SOURCE:
Enas Gets Married: Part 2

(How the night began.)

It feels like I’ve only been asleep for minutes when I feel a toe discreetly, if not quite gently, poking me in the ribs. It’s Shakur, looming over me with a piece of plywood and a hammer. “Get up,” he says, as he would to any of his sisters. “We have work to do and you are in my way.”

I blearily rub my eyes as I sit up and look across at Asra and Enas. Asra looks like she could use another couple of hours of sleep herself. Enas, however, springs up from her mat and begins her normal breakfast-making and child-wrangling with a spring in her step. Sleep deprivation is no match for the excitement of an actual wedding.

The good news about last night is that I feel really sure that Enas is, in fact, excited about this wedding and this marriage. Twice during our mostly-silent watch under the grape vines Enas borrowed my cell phone and called Yusuf, speaking quickly and quietly and with urgency but not hostility. Whatever was causing the brouhaha, it was apparent that Enas and Yusuf weren’t invested in it. They want to get married. This is both reassuring and sad: that a family disagreement of some sort could keep them from getting married is distressing. But that they communicated calmly and were supportive of each other throughout the maelstrom seems like a great sign.

By the time the house phone rang at 2 a.m., Enas had been dry-eyed for a while. She even managed to sound calm and almost disinterested when she answered, responded “yes” a few times, and then gently hung up. Then she turned to us and grinned as she said “It’s all okay. Let’s go to bed!” I wanted answers so badly I literally itched — or maybe that was the mosquitoes, grateful that our outdoor vigil had left me even easier to munch. But I was also exhausted, and I barely even woke when Shakur and his parents clattered loudly back into the house two hours later.

DATASET EXTRACT:

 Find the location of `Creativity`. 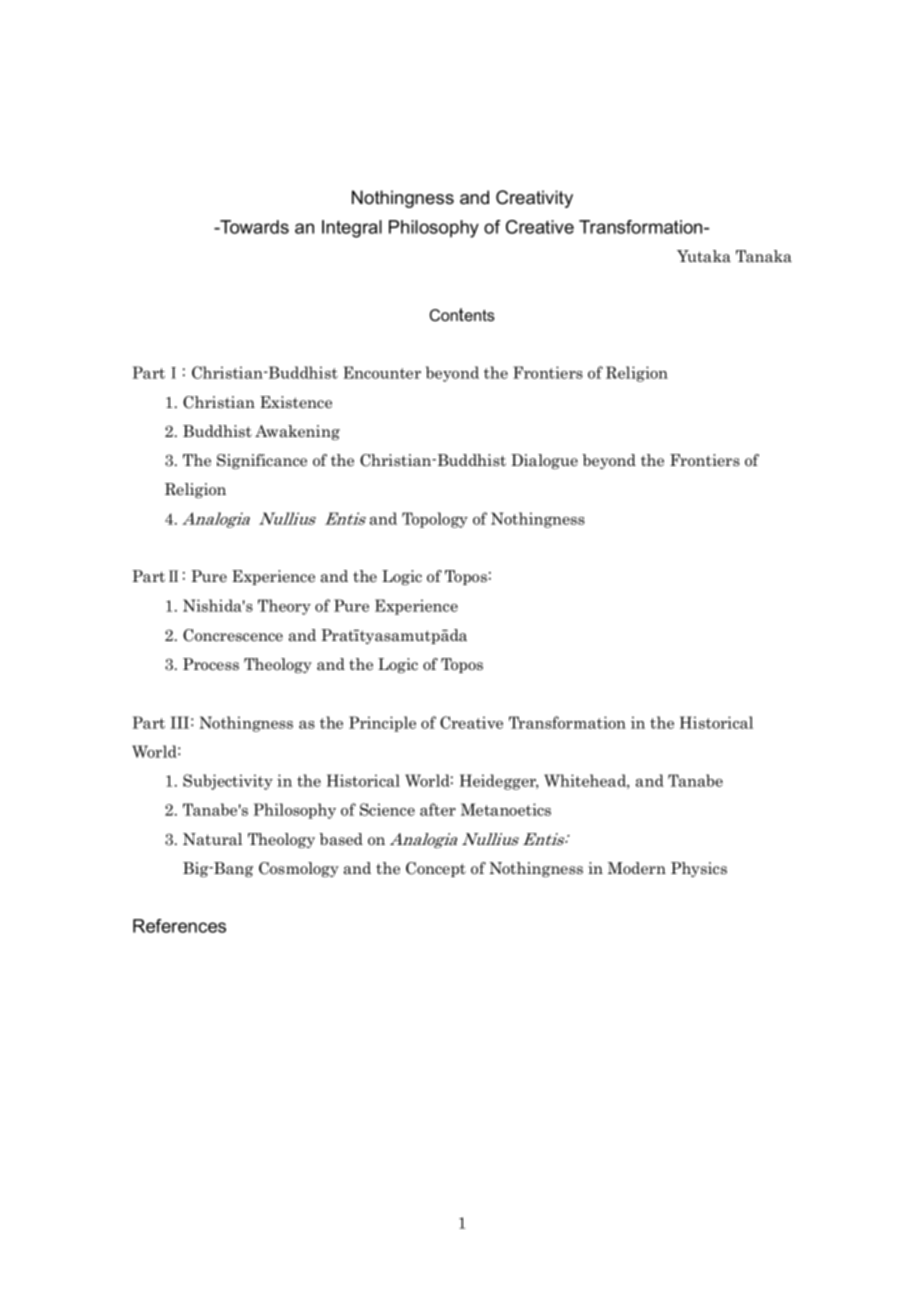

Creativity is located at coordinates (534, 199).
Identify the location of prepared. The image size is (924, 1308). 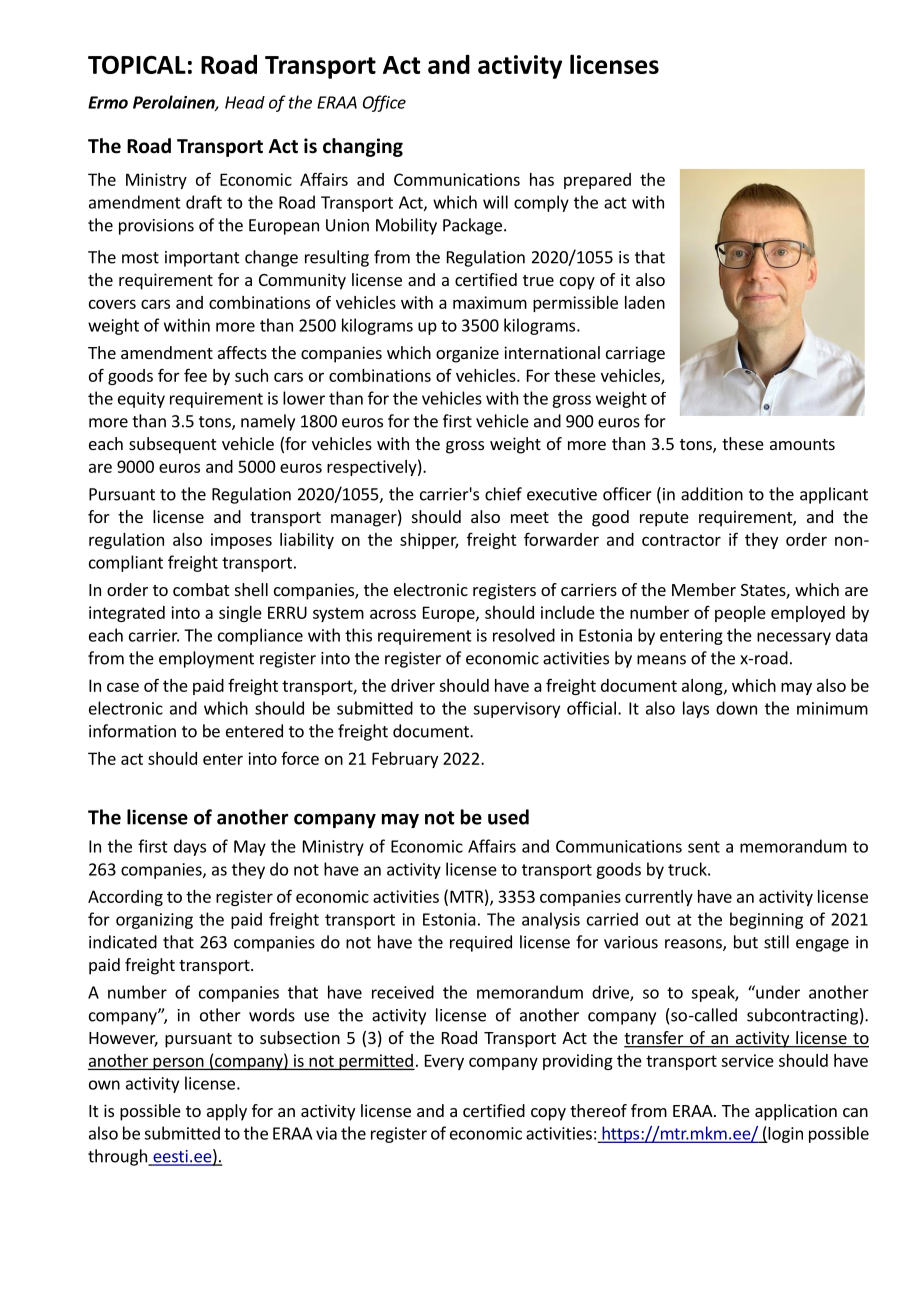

TO BE DONE:
(a) In the wedding story, what is Shakur holding when he wakes the narrator?
(b) Does each statement below agree with the wedding story? Answer yes or no for each, quoting the words that decide it.
(i) Enas used the narrator's cell phone to call Yusuf twice.
(ii) Asra springs up from her mat and starts making breakfast.
(iii) Shakur and his parents came back to the house an hour after the phone call.
(c) Continue the wedding story from its last sentence.

RESPONSES IN ORDER:
(a) A piece of plywood and a hammer.

(b)
(i) Yes: "Twice during our mostly-silent watch under the grape vines Enas borrowed my cell phone and called Yusuf"
(ii) No: "Enas, however, springs up from her mat and begins her normal breakfast-making and child-wrangling with a spring in her step."
(iii) No: "I barely even woke when Shakur and his parents clattered loudly back into the house two hours later."

(c)
Now I move myself out of the way as Asra and her younger sisters quickly move all the furniture out of the living room. This is no small feat, but the boys don’t offer to help, as they’re busy hammering together a plywood platform and positioning it at the end of the room farthest from the windows. As Shakur drives in the final nails, Bakar straightens up and says to me “Come help me move the chairs back here.”

I look around, surprised that he spoke first to me and not to one of his sisters, as he normally would. I realize no sisters are close to hand. In fact, it appears that the house is empty except for the three of us. I’m shocked.

“Where did everybody go?”

He rolls his eyes. “They went to have their hair done, obviously.”

“But they left me here!” I feel stupid, but this is really unusual.

Bakar looks like he’d like to roll his eyes again. “Your hair is already straight,” he says, and marches off towards the chairs we need to move.

*=*=*=*

By the time the ladies all return, with their beautiful curls straightened painfully into combed-out bobs, the boys have transformed the living room. The plywood platform has been covered with a small, pretty rug. Two of the formal armchairs have been placed on the platform like thrones, and Um Shakur’s precious potted plants have been arranged around them artfully. Lastly Shakur tacked a string of plain Christmas lights up in an arch behind the whole arrangement. It’s simple and inexpensive but it looks lovely. It contrasts starkly with the rest of the house, which has been stripped of everything movable, from furniture to doilies.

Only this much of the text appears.